SPS: What are your perfect writing conditions, and how often do you write?
KMP: “Perfect writing conditions”? That’s a bit of a hard one, but I’d probably have to say having an idea in my head as my prompt, some good music in the background – either workout music or some rock – and no distractions. I absolutely hate it when I’m in the middle of an idea and have someone or something that requires my attention, then return to the idea and lose my momentum. I just love it when I start writing and get into the “zone,” then take a small pause and realize that countless hours had passed – hopefully not before I need to take care of a scheduled event. However, if I get interrupted, it’s really hard to get back into the “zone” of writing.
I write when the moment strikes, which is usually during the night, and, if I’m focusing on a story line, could be every night, into the early hours of the morning. If I’m trying to get some ideas sorted out or create an event or scene, it could be as infrequent as once a week.
I will say that when I sit to write, I track my word count and attempt to achieve a “daily word goal,” which increases with each book, but is usually about 1,500 words a day. The majority of the time, 1,500 words per day is a very easy goal, but it keeps me on track.
SPS: Can you put your finger on the moment where you decided that you wanted to publish your work?
KMP: I know it specifically: November 2nd, 2013. My (now) wife and I had been working on a script for a manga, or Japanese comic, that we both wanted to publish for about seven years, and I was the one with the majority of written ideas, while she was the one with the art, concepts, and more visual-side of things. After seven years, and the comic story line not going anywhere, I came across NaNoWriMo, or National Novel Writing Month, a service to help new authors. I’m not sure exactly how or when I found it, but I discarded the communique without a second thought.

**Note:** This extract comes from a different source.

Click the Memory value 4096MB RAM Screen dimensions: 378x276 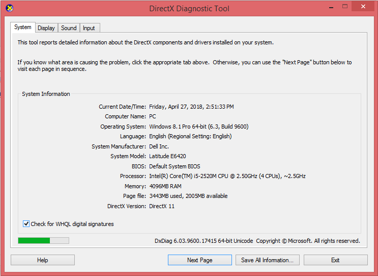[x=165, y=186]
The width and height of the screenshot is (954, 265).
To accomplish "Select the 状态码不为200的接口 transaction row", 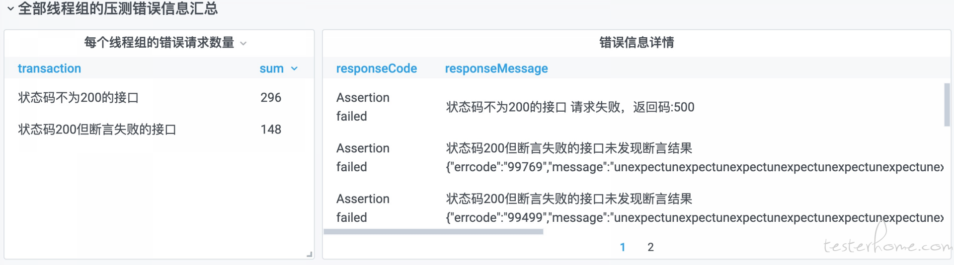I will [159, 98].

Well, after being unemployed for a few months, and not having anything better to do, I reapproached NaNoWriMo on November 2nd, 2013, and saw their challenge: to write 50,000 words in 30 days. I thought, “There’s no way I could do that, but I’ll give it a try.” Using the story lines that we had created, I restructured them into a novel-base and started writing. Before I knew it, 22 days and 60,000 words later, my first novel, Dawn of Discovery, was written. When I saw the services that partnered with NaNoWriMo, such as CreateSpace and Smashwords, I found that the process of writing and publishing was something that I fairly enjoy.
SPS: Why do you think it is that you have found yourself writing in the style that you do?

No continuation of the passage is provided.